Tuesday 10 March 2009

EBay-style feedback for services

Source BBC http://news.bbc.co.uk/1/hi/uk_politics/7934042.stm

People in England will get more online powers to rate GPs, police, childcare and councils, Gordon Brown has said.

He said it was wrong that consumer websites such as Amazon and eBay had "higher standards of transparency" than those for public services.

Officials liken the new approach to the Tripadvisor site, where travellers can share their thoughts on hotels.

The PM promised an "information revolution", but the Tories said public services were still too bureaucratic.

In a document called Working Together, Mr Brown acknowledges the government has been "much too slow to make use of the enormous democratising power of information".

He sets out what he calls "a new agenda of public service reform" and says government must transfer more power to parents and patients.

'Systematic access'

A site comparing council services is due to go live in May and the government is also bringing together a national crime map for England and Wales to be available online by the end of 2009.
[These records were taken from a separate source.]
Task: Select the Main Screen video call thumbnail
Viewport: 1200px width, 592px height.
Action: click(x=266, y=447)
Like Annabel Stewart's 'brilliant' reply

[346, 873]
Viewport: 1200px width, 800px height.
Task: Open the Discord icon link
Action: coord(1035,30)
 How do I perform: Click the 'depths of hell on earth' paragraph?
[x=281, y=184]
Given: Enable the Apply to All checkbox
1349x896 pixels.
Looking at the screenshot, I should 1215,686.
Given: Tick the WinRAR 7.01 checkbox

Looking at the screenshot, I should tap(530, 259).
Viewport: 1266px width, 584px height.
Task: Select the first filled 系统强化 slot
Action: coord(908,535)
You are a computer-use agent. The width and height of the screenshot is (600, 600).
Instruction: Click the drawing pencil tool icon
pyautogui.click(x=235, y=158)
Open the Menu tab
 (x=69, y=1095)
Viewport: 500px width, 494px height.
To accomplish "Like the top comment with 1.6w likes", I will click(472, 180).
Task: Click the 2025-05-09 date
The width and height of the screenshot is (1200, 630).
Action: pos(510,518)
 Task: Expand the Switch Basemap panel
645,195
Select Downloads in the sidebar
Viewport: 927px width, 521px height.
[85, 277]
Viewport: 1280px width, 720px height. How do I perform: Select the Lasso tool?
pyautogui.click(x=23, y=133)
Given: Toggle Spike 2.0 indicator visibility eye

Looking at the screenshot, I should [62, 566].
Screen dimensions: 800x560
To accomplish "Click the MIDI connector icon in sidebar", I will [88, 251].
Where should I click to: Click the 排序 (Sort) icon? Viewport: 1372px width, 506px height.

From this summer, patients will be able to comment on local services and provide feedback on GPs via the NHS Choices website.

Childcare providers are to undergo similar scrutiny from parents via a site expected to be up and running early next year.

Mr Brown said: "We are ushering in a new world of accountability in which parents, patients and local communities shape the services they receive, ensuring all our public services respond not simply to the hand of government, but to the voice of local people."